* Work to complete *
From the entries below, gather each line containing the word "This".

* The data *
================
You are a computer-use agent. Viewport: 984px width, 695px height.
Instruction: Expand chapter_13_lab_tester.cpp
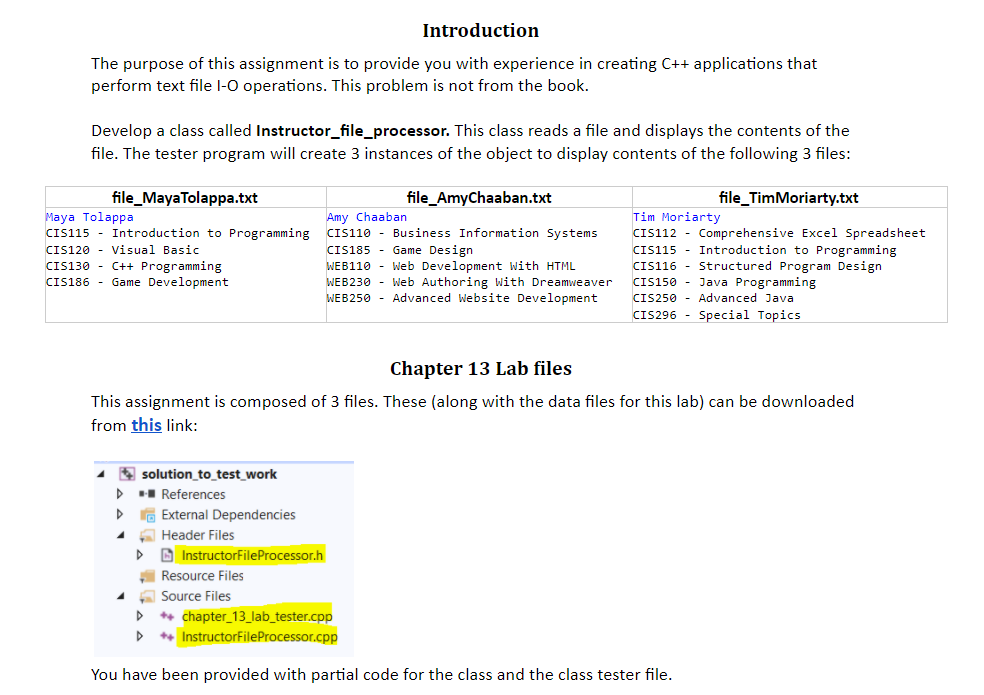[140, 615]
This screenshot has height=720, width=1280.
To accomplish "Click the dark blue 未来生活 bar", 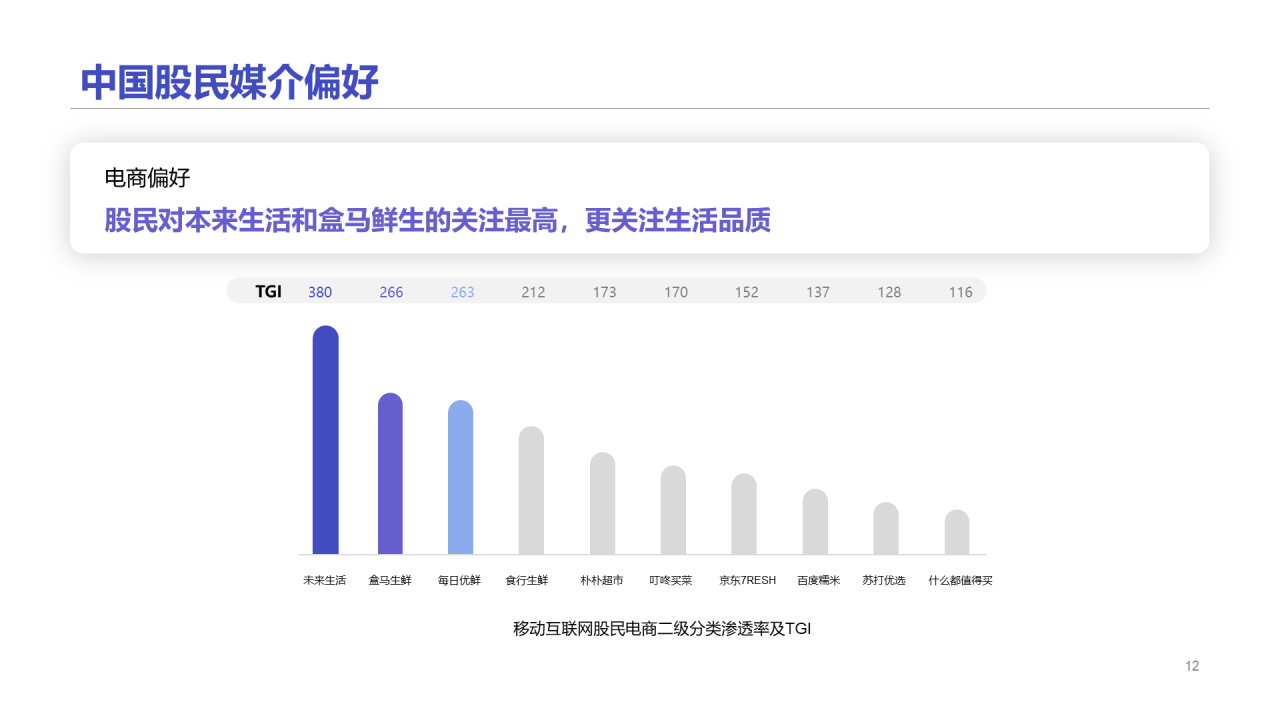I will [325, 440].
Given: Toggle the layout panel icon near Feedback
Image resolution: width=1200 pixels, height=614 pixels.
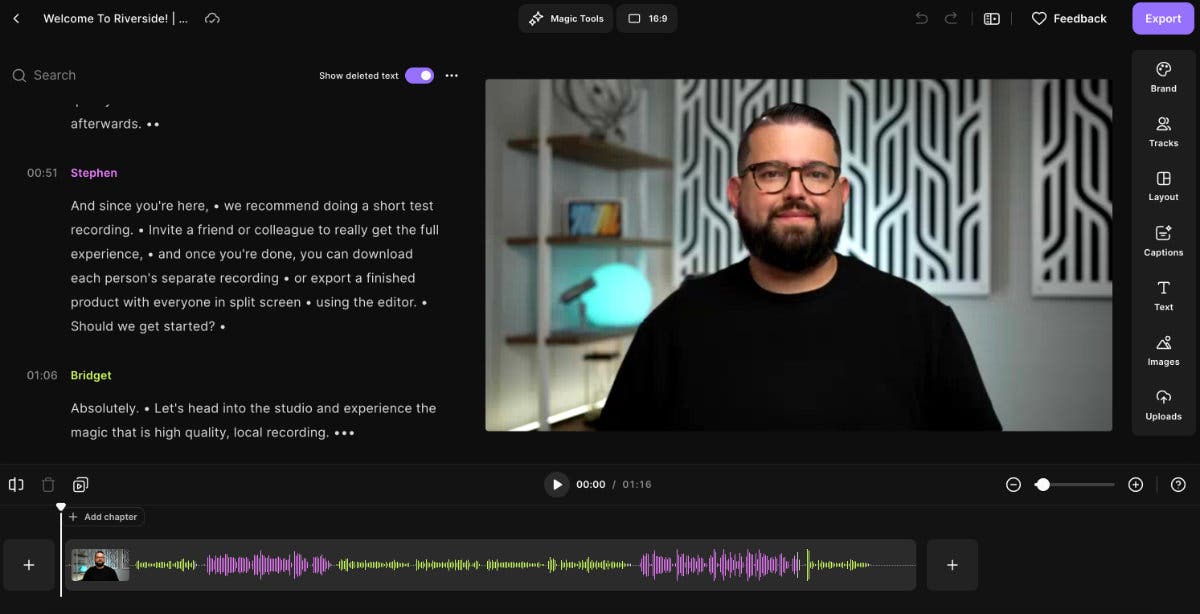Looking at the screenshot, I should pos(991,18).
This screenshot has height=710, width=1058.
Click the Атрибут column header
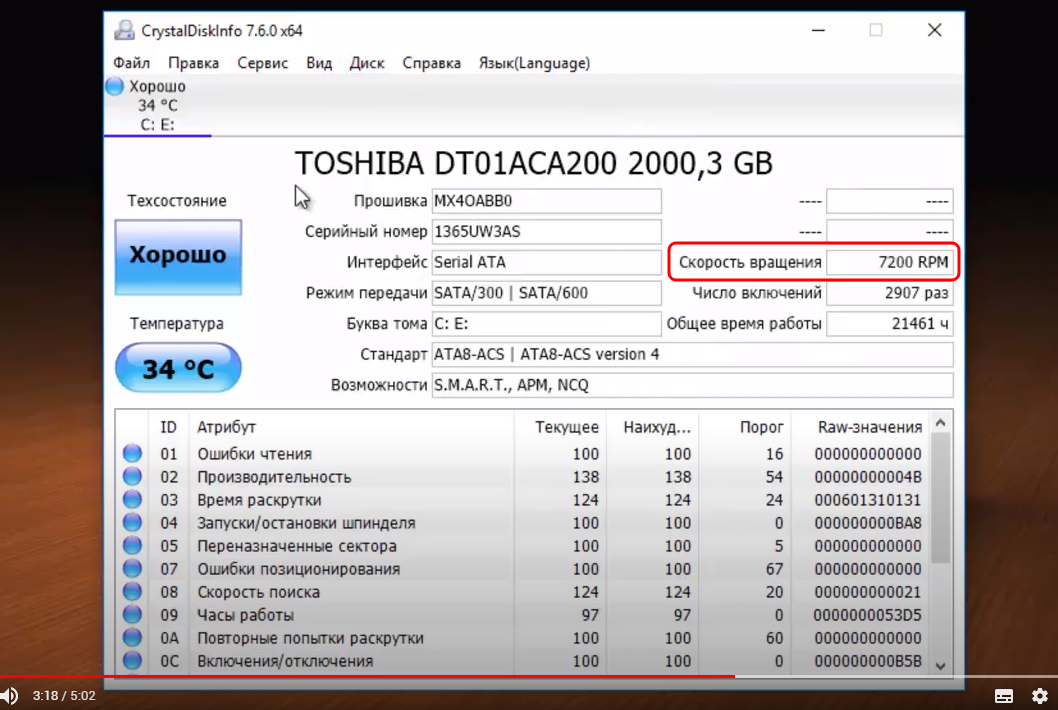[226, 427]
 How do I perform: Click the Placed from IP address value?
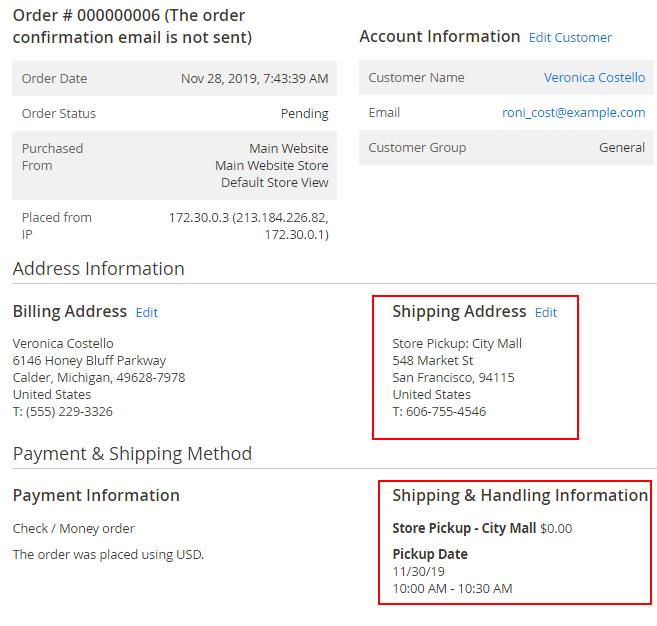[x=248, y=226]
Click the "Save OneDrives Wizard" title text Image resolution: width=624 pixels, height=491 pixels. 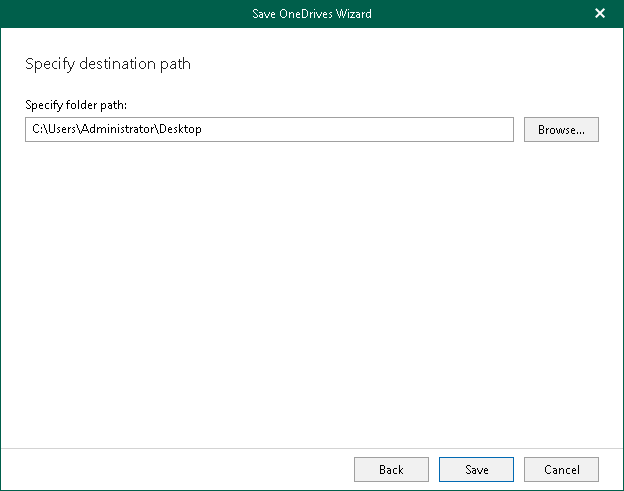311,13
================
* Written reply *
This screenshot has height=720, width=1280.
This screenshot has height=710, width=1058.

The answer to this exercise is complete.